Home > TheRest > The Gordon Highlanders – The Bagpipes and Drums of Scotland

The Gordon Highlanders – The Bagpipes and Drums of Scotland

Laserlight Digital, 1990

At the risk of getting a flashing “HIPSTER POST!” emblazoned on the front page of the blog, accompanied by the wrong answer buzzer sound from “Family Feud” on repeat, I chose to pick up this compilation of bagpipe music from Scotland.  Why?  Well, I like bagpipes every once in awhile.  Not as a multi-hour listen but whenever they pop up in movies, events, or randomly during a road race (hello Portland, Maine) I appreciate them quite a bit.  I don’t even know how they work, really, though I see a lot of squeezing, blowing, and terse concentration by whoever is letting loose with that high pitched sound.  It’s impressive to watch the mysterious instrument in action, and with it the flashy attire of the musician (speaking of which, there appears to be some kind of blade attached to the guy’s ankle on the cover.  Don’t mess with the bagpipe dude).  So … I guess I thought I just wanted to hear fourteen bagpipe tracks to see if I could stand it.  I suppose the album’s also good to have on hand in case one likes to drive down a road full of people and blast this baby out of one’s car speakers.  Just for the heck of it, of course.

Every song on this collection performed by the Gordon Highlanders is labeled as “traditional”, so these songs are apparently well known to some group of people somewhere in the world.  Of course, “Amazing Grace” is as traditionally well known as it gets, and just to jump start this bagpipe party the Highlanders put it first in line.  That’s right, the song they play at funerals and emotionally moving parts in movies immediately sobers up any sort of upbeat mood the listener is in.  Sheesh, it’s like a brick to the face.  Sounds excellent, of course, but I would think something more peppy would have been better served as the first track.

That’s the only negative thing I could think of for this album, for everything else sounds just like it should.  There are a lot of marching to battle tracks, like “Battle On the Tyne”, “Regimental March”, and “When the Battle Is Over”.  One can picture the well adorned Scottish (or British, or Irish, or Welsh) troops with their military regalia stomping through the streets during a parade.  I wonder if these types of bagpipe tunes are used for the military in any other sense these days?  Perhaps they’re only brought out on the modern day battlefield when it’s early in the morning, mist covers the fields, and warriors gaze into the distance with the anticipation of fighting.  Okay, okay, I stole that image from “Braveheart”.

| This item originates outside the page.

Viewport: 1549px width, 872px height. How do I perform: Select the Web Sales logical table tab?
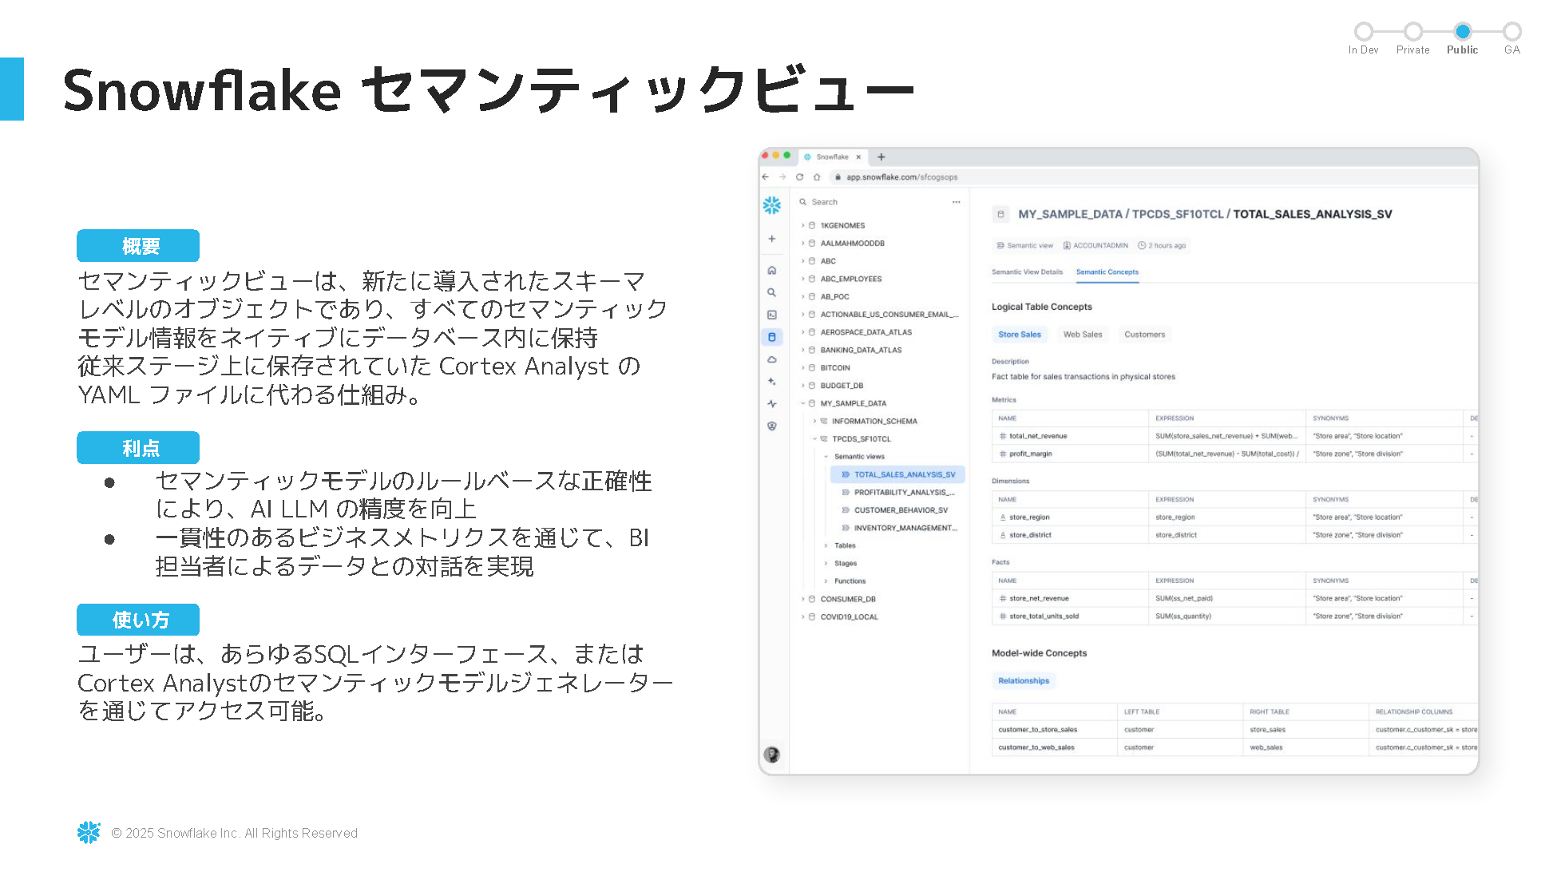point(1082,335)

Not all songs on this album ring of battle, for “Miss Kirkwood” must be some sort of poignant love song that the Scottish compose so well.  Of course, there are no words, so one just has to imagine what kind of emotions the stoic bagpiper is going through when he’s playing it.  At least with its upbeat sound it might actually be a joyful tune, so perhaps no one died in the storyline.  “Scotland the Brave”, which is understandably a patriotic Scottish song, made me smile due to it being used as a rollicking punk intro on the Dropkick Murphys’ debut album “Do or Die”.  The Highlanders’ version has got enough to it to be a dance, but if you want something you can punch someone to check out the Murphys’ spin on it.

Admittedly, around “The Conund Rum” the songs were all starting to sound the same.  It could be due to my untrained bagpipe ear, but most songs on this record seem to blend together due to the consistent presence of bagpipes and drums.  I suppose that was predictable, wasn’t it?  With “Pipe Set 2”, however, a bit of a jig occurs with what sounds like an accordion and a flute.  I was picturing lasses with long hair and men with kilts doing some sort of Scottish dance at a local pub late in the night.  Given much of the droning and marching stuff early in the album, “Pipe Set 2” is the clear track winner.  If there is ONE bagpipes song you listen to this year …

It’s easy enough to find bagpipe music on the Internet, but hey, I’ll help you out with some “Battle on the Tyne”:

Now that I have listened to all fourteen tracks, I feel at ease about my bagpipes exposure.  When else, or at what other opportunity, would I have a chance to absorb this much of this unique instrument?  It’s not like there are bagpipe artists all over the pop charts … though perhaps that’s for good reason.  For a little bit of money this disc ended up worth the spin if only to say I had made the effort to understand the allure of the bagpipe.  Will this now get repeat spins through my speakers?  Well…

This is certainly one of those albums that you just have around for whatever occasion may arise.  I have a lot of music I just sort of hang onto just in case, like classical music, jazz music, some blues … and now bagpipes.  Perhaps when the Scottish Korean guy comes to visit in order to explain his long distance familial ties to my wife will I actually break this record out for the reunion.  Otherwise, it’s just a nice cultural set of tunes to have in case I end up visiting Scotland one day.  I suppose that depending on who you are you may run out and pick up this record at your earliest chance or go all the way and buy a set of bagpipes.  Hey, I heard there’s a niche market out there for ya!